Stored data entries
◇ ◇ ◇ ◇

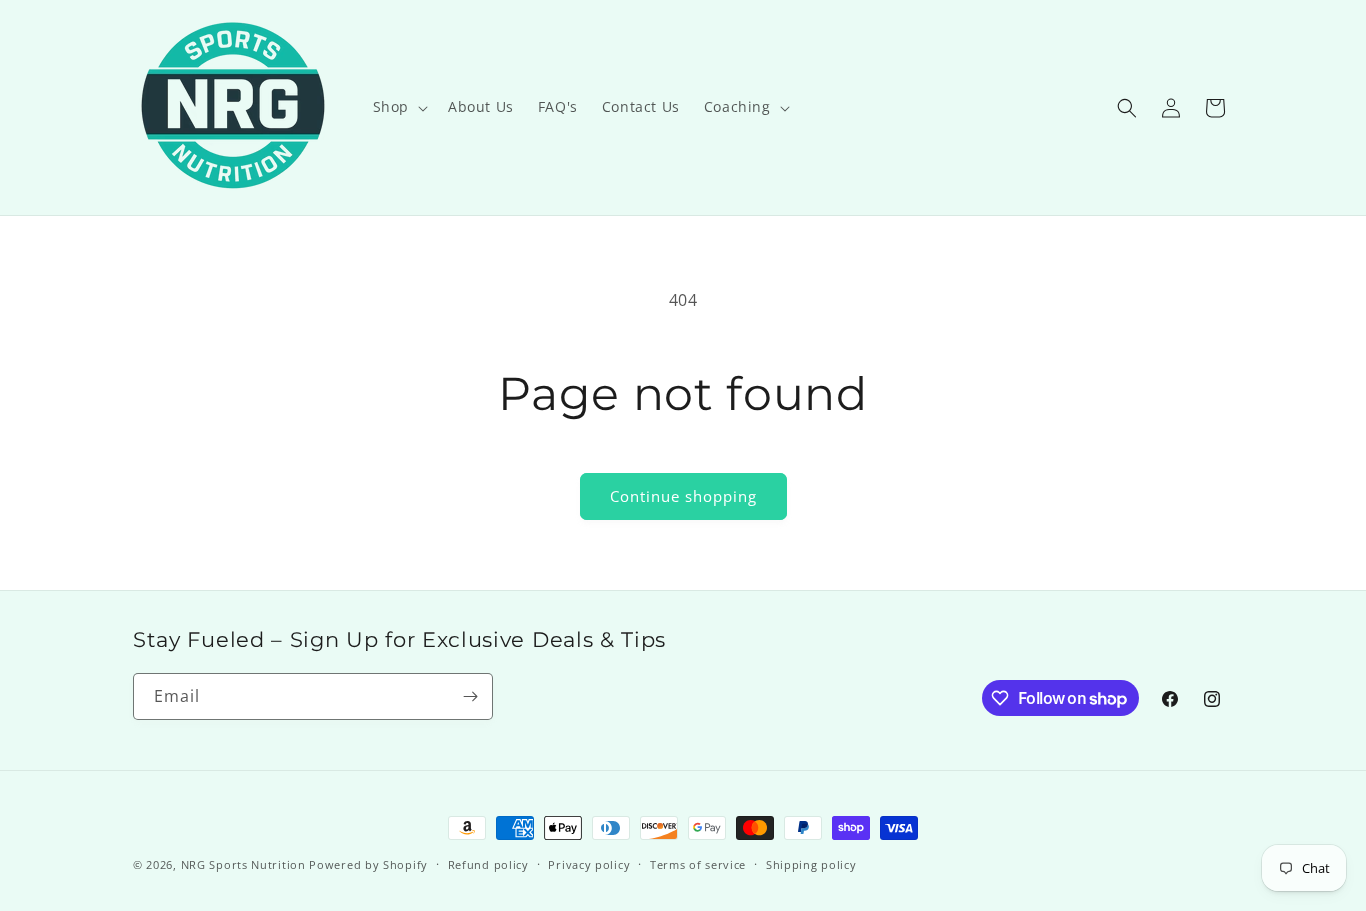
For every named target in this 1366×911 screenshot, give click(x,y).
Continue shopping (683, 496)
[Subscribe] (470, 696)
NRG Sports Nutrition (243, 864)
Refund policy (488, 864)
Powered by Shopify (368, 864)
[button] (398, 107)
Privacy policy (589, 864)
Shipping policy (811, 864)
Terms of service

◇ ◇ ◇ ◇

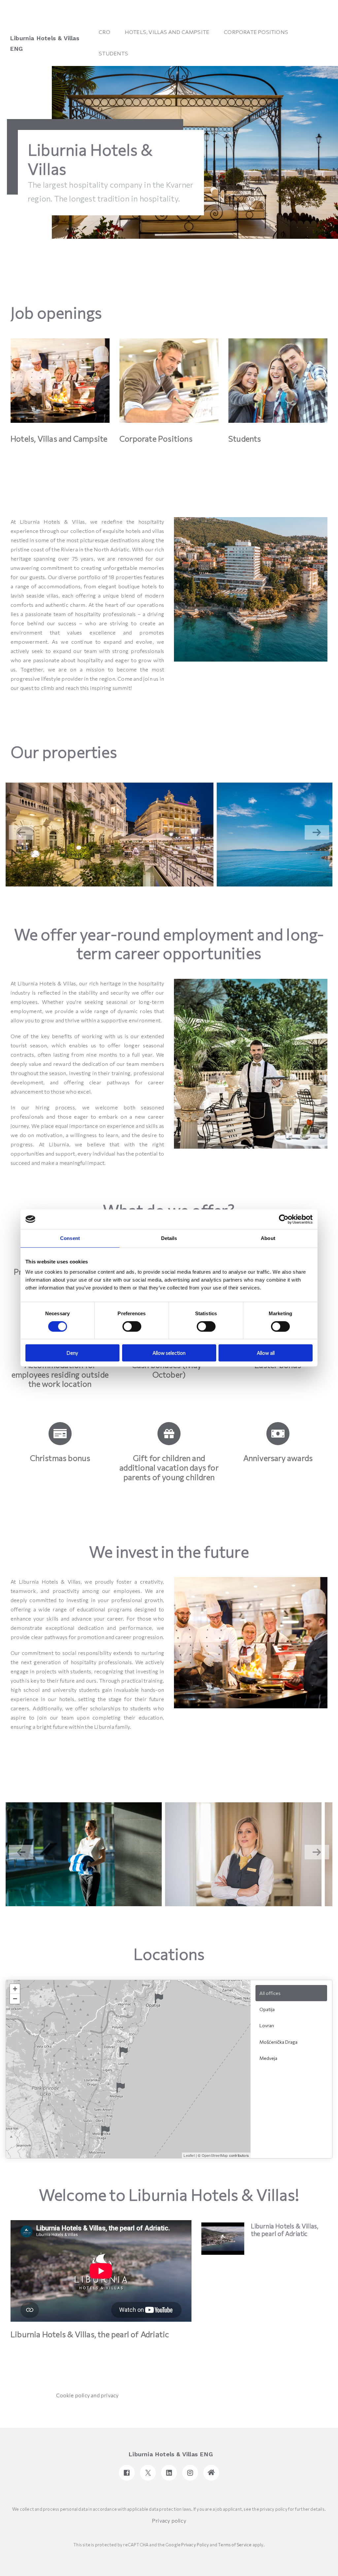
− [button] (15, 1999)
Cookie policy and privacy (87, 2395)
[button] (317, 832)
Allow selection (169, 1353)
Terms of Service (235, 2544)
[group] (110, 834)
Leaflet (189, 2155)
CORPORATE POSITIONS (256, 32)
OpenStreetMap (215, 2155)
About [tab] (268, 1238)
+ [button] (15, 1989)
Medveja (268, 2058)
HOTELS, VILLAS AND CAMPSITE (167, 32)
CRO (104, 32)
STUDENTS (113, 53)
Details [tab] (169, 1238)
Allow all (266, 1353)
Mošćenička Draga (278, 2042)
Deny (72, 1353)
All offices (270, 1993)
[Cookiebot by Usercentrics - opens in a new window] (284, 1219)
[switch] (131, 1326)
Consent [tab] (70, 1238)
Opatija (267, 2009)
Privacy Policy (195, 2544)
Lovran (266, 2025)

◇ ◇ ◇ ◇

Return, word for word, the lines of the data above from the line with "All offices (270, 1993)" through the line with "Lovran (266, 2025)", inclusive.

◆ **THE ANSWER**:
All offices (270, 1993)
[Cookiebot by Usercentrics - opens in a new window] (284, 1219)
[switch] (131, 1326)
Consent [tab] (70, 1238)
Opatija (267, 2009)
Privacy Policy (195, 2544)
Lovran (266, 2025)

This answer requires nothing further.